Collected data:
* * *
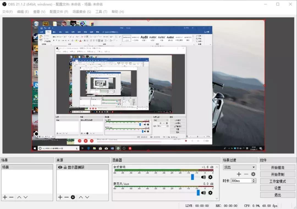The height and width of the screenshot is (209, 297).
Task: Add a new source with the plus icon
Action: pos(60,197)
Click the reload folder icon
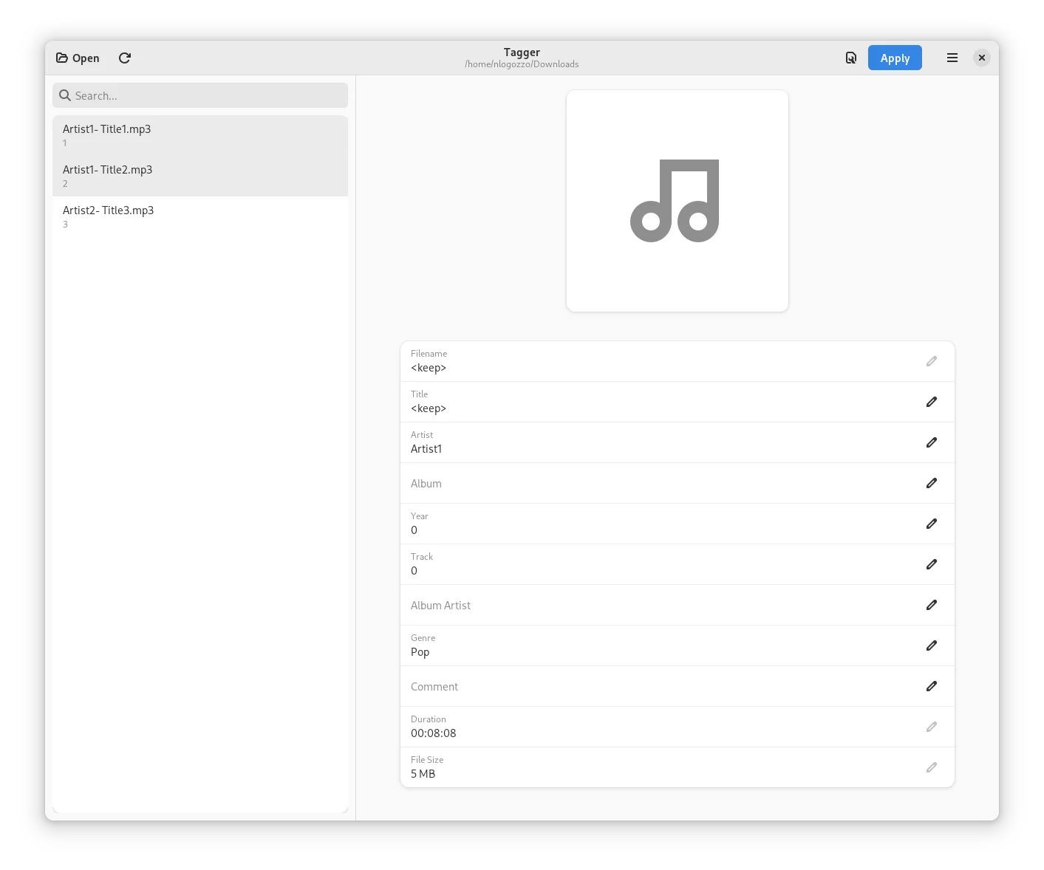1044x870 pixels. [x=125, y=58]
* * *
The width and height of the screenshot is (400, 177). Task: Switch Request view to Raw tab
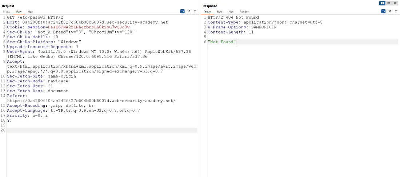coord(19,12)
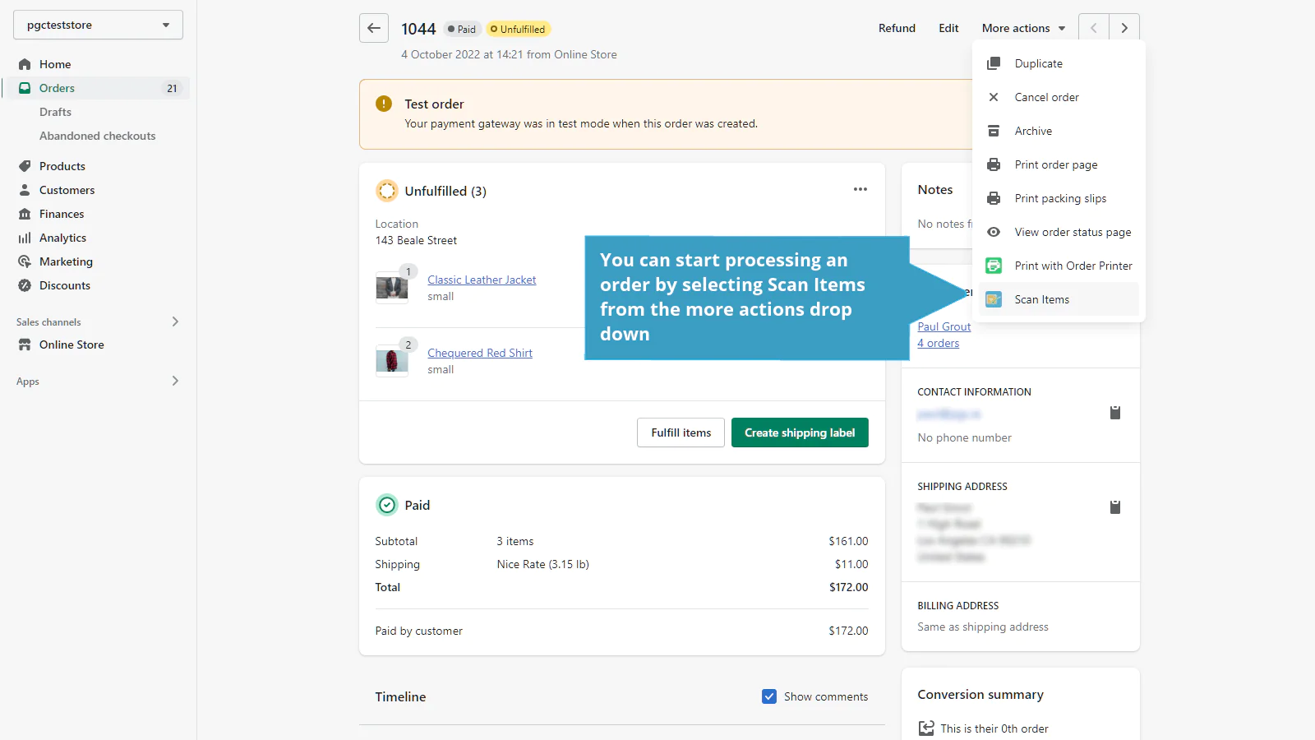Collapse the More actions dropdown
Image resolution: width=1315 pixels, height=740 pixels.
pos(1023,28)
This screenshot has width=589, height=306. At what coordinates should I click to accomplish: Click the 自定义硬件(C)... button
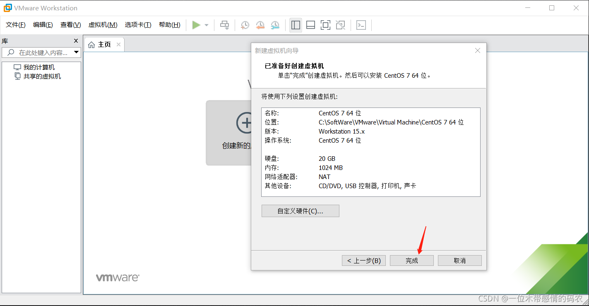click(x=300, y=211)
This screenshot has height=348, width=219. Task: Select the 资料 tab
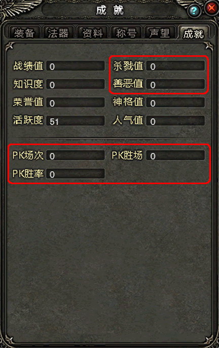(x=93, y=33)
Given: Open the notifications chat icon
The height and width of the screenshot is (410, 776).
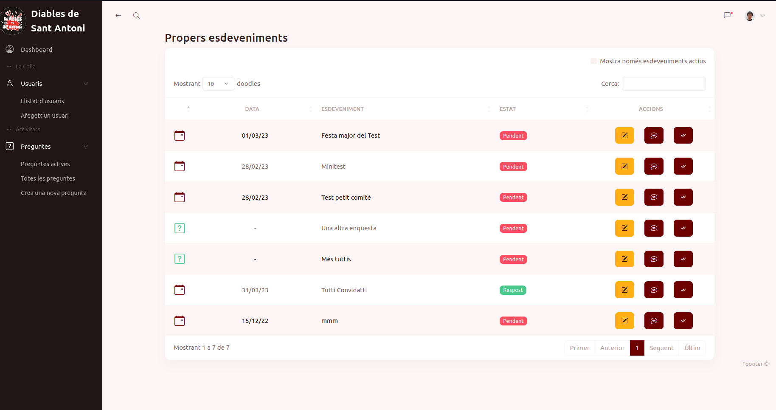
* * *
Task to complete:
Reproduce the data above exactly, but only from the line containing "This screenshot has height=348, width=219." through the line containing "The height and width of the screenshot is (410, 776)."; skip the pictures.

Response to this task:
This screenshot has height=348, width=219. Task: Select the 资料 tab
(x=93, y=33)
Given: Open the notifications chat icon
The height and width of the screenshot is (410, 776).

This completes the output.